Required task 1 |
Please update the entries starting at the line that has "Given: Click the 'Malware" and ending after the line that has "click(x=190, y=24)", changing "column" to "grid column" and leaving everything else the same. Return only those lines.

Extracted text |
=-=-=

The church facing the palace, Santa Trínita, was founded by the Vallombrosians in the 11th century (when it was outside the city walls), and subsequently patronized by many of Florence's wealthiest families; as a result it was rebuilt many times, and could now serve as the text for a good course on Italian art history. To begin on the outside, the elegant Late Renaissance façade is by Buontalenti. However, when you enter the church and turn around, you will see the delightful Romanesque stonework that emerged when the building was restored at the turn of the century. The same restoration also revealed the floor of the 11th century church, under the present floor, and a crypt. Though the floor mosaics that were found are now in the Bargello, the capitals of the columns of the crypt are still there. The crypt is generally kept closed for safety reasons, and to see it you will have to make an appointment with the custodian (he'll most likely ask you to return another day -- tip him). You will also note, flanking the main door, two beautifully carved tombstones (the bones were transferred to the church's ossuary when the stones were removed from the floor).
The fourth chapel on the right has Lorenzo Monaco's Saints, Prophets, and the life of Mary (1420-25) and his Annunciation. It's an interesting chapel, because Lorenzo mixes styles with a surprisingly pleasant result. The Annunciation at the altar is done in the High Gothic style, with stylized figures (convincingly rendered) set against an equally stylized background. The frescoes on the walls, however, reveal that Lorenzo was well aware of the new developments in painting introduced by Masaccio: He displays a firm grasp of the newly emerging Renaissance style, painting natural looking people who are solidly anchored to their backgrounds.
Continuing on to the right transept, we cross into the High Renaissance. Domenico Ghirlandaio's skill with a brush is astonishing, and you find yourself half expecting a breeze to stir the boughs of the trees or rustle the delicate gossamer veils of the ladies. The wall of the transept, above the chapels, features David, and the Tiburtine Sybil telling Augustus of the birth of the Redeemer. The Sassetti family chapel, which is the rightmost of the two chapels, has his scenes from the life of Saint Francis. In the background of the Approval of the Rule of Saint Francis by Pope Onorio III (in the lunette) there are the Palazzo Vecchio and Orcagna's Loggia, while Lorenzo il Magnifico and Mr. Sassetti are in the foreground to the right, and Agnolo Polizziano is leading Lorenzo's sons, Piero, Giovanni, and Giuliano up the stairs. To the left, Saint Francis dons his habit, and to the right, in a fresco attributed to Domenico's brother Davide, he undergoes a trial by fire before the Sultan (Francis went on a crusade and returned horrified by what he'd seen). The next level down, to the left he receives the Stigmata before a realistic representation of the Santuario della Verna, an abbey in the wild mountains between Florence and Arezzo. The miraculous revival of the fallen boy occurs in Piazza Santa Trínita, and Sassetti's children fall to their knees (on the left); note the old Romanesque façade and Ponte Santa Trínita as it was before the great flood of 1557. The Saint's death is to the right. Francesco Sassetti and his wife, Nera Corsi, are in the tombs, and are also shown kneeling facing the altar.

=-=-=

Dataset rows |
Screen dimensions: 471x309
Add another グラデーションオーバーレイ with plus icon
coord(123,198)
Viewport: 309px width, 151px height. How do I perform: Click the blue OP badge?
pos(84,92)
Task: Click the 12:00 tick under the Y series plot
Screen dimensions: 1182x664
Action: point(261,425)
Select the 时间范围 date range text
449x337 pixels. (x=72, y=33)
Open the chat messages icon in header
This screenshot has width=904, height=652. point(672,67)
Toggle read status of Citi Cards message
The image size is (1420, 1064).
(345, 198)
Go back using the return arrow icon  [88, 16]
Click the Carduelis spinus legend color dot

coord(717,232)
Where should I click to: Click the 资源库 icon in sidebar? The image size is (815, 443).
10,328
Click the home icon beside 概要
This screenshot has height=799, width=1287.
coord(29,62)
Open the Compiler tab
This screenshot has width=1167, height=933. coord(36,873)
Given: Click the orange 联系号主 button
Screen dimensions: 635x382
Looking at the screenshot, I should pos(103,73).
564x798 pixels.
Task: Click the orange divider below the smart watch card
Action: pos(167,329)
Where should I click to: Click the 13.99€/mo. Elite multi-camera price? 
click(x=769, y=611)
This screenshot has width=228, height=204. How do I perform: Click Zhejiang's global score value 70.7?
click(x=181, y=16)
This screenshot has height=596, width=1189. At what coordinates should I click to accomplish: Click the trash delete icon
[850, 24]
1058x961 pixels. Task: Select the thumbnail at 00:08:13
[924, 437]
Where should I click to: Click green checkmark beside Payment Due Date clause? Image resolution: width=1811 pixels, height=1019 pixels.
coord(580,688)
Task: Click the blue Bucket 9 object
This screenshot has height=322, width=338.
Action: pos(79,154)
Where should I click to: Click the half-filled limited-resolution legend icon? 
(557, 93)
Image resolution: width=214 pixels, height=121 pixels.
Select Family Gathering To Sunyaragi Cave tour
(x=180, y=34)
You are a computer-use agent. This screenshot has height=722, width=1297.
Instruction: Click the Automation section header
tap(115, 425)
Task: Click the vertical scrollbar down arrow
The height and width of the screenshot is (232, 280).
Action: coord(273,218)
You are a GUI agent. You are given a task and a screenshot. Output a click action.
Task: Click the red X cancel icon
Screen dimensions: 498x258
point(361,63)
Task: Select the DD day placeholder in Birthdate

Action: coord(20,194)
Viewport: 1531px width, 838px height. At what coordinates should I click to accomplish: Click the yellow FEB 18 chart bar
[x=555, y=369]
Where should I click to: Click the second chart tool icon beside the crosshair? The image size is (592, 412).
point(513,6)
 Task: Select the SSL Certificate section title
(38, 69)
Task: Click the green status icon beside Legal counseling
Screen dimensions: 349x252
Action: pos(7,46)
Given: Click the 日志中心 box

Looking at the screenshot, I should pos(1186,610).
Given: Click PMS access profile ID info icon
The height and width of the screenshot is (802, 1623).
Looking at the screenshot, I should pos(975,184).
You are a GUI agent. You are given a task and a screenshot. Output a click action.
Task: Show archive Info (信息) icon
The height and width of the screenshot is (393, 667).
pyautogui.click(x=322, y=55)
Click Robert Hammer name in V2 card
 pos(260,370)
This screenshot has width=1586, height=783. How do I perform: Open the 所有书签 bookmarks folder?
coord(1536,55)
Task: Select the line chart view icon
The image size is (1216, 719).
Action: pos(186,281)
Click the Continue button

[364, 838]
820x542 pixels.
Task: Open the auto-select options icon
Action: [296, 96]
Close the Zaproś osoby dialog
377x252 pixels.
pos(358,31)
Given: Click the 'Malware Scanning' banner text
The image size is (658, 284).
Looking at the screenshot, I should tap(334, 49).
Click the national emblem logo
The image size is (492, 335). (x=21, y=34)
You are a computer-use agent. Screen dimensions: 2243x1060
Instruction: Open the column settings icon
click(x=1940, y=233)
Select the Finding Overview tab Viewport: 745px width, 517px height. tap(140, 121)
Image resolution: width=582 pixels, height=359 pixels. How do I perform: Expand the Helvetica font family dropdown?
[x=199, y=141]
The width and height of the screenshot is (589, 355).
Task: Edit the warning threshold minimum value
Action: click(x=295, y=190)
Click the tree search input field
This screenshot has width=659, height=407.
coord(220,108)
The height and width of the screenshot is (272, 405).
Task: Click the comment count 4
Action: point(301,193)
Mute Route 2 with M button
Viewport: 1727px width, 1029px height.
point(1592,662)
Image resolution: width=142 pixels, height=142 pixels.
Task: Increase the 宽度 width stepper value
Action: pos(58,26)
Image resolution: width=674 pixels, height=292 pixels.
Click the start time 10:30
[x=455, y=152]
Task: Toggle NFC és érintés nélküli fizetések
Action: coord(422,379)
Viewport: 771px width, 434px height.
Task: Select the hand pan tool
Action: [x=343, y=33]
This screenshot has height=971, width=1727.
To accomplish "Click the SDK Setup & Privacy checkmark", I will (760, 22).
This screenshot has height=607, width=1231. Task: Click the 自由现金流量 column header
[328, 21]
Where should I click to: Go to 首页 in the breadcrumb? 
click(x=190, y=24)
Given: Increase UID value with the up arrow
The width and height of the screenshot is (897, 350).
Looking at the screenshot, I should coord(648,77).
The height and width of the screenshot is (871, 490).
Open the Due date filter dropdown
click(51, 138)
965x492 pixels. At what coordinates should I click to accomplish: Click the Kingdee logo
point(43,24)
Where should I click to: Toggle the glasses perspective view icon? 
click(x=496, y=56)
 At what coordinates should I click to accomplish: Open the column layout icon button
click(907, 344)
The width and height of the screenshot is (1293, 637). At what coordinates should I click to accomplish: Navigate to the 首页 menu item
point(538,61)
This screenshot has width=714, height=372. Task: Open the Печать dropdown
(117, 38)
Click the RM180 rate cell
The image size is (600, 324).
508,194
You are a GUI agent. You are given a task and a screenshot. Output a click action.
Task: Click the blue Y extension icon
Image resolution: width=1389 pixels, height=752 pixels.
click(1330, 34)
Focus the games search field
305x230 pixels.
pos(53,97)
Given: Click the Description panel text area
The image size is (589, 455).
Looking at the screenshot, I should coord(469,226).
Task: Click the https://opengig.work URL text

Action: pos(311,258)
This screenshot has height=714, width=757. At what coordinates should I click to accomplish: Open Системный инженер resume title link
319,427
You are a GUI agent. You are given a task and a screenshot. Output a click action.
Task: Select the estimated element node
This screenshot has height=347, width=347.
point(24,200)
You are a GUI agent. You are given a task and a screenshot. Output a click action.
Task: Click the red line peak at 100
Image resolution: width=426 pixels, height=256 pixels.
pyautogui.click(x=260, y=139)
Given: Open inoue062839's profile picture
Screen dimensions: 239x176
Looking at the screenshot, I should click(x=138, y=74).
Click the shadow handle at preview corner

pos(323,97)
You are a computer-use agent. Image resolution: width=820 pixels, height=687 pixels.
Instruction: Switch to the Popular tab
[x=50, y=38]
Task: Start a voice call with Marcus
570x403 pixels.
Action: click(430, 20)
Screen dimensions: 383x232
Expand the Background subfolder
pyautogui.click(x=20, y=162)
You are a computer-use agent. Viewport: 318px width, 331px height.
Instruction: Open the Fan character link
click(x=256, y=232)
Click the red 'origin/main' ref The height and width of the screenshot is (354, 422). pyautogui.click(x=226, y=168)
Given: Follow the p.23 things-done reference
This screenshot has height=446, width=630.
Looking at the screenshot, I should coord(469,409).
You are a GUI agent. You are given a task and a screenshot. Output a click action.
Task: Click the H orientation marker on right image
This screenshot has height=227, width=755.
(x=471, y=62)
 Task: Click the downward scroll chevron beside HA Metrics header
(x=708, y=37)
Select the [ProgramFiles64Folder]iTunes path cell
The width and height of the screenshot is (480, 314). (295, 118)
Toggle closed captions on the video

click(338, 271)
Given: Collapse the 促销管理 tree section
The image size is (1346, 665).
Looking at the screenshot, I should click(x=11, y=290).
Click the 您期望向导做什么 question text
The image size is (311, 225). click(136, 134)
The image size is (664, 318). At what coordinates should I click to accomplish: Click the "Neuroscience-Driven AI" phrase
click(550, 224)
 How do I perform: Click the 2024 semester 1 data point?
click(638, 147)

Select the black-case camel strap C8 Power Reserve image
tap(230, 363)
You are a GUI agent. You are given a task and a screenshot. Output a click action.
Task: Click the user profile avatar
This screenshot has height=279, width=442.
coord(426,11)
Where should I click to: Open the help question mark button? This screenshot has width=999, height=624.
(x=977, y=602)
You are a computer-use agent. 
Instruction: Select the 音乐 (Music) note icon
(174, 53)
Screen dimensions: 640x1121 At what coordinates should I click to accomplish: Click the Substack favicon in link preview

=-=-=

Required task 2 |
Answer these from the passage on Santa Trínita:
(a) Who designed the church's Late Renaissance façade?
(b) Which chapel holds Lorenzo Monaco's Annunciation?
(c) Who is buried in the tombs of the Sassetti chapel?

Final result 1 |
Given: Click the 'Malware Scanning' banner text
The image size is (658, 284).
Looking at the screenshot, I should tap(334, 49).
Click the national emblem logo
The image size is (492, 335). (x=21, y=34)
You are a computer-use agent. Screen dimensions: 2243x1060
Instruction: Open the grid column settings icon
click(x=1940, y=233)
Select the Finding Overview tab Viewport: 745px width, 517px height. tap(140, 121)
Image resolution: width=582 pixels, height=359 pixels. How do I perform: Expand the Helvetica font family dropdown?
[x=199, y=141]
The width and height of the screenshot is (589, 355).
Task: Edit the warning threshold minimum value
Action: click(x=295, y=190)
Click the tree search input field
This screenshot has width=659, height=407.
coord(220,108)
The height and width of the screenshot is (272, 405).
Task: Click the comment count 4
Action: point(301,193)
Mute Route 2 with M button
Viewport: 1727px width, 1029px height.
point(1592,662)
Image resolution: width=142 pixels, height=142 pixels.
Task: Increase the 宽度 width stepper value
Action: pos(58,26)
Image resolution: width=674 pixels, height=292 pixels.
Click the start time 10:30
[x=455, y=152]
Task: Toggle NFC és érintés nélküli fizetések
Action: coord(422,379)
Viewport: 771px width, 434px height.
Task: Select the hand pan tool
Action: [x=343, y=33]
This screenshot has height=971, width=1727.
To accomplish "Click the SDK Setup & Privacy checkmark", I will (760, 22).
This screenshot has height=607, width=1231. Task: Click the 自由现金流量 grid column header
[328, 21]
Where should I click to: Go to 首页 in the breadcrumb? 
click(x=190, y=24)

Final result 2 |
(a) Buontalenti
(b) The fourth chapel on the right
(c) Francesco Sassetti and his wife, Nera Corsi